* Exercise:
Leaving the pictures aside, transcribe only and exactly the lines from the one with "Expand the Tone Curve panel" through the end of the entries, both included.

━━━ Study material ━━━

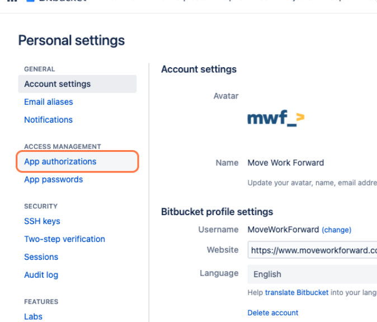Open the Audit log
Image resolution: width=377 pixels, height=322 pixels.
(41, 275)
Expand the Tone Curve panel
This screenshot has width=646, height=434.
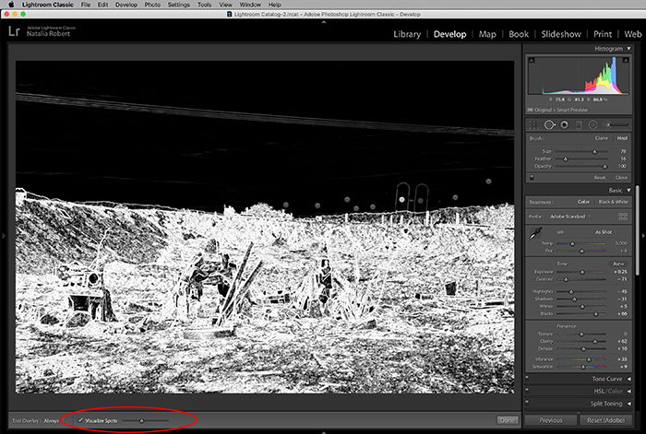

━━━

* The completed task:
Expand the Tone Curve panel
This screenshot has width=646, height=434.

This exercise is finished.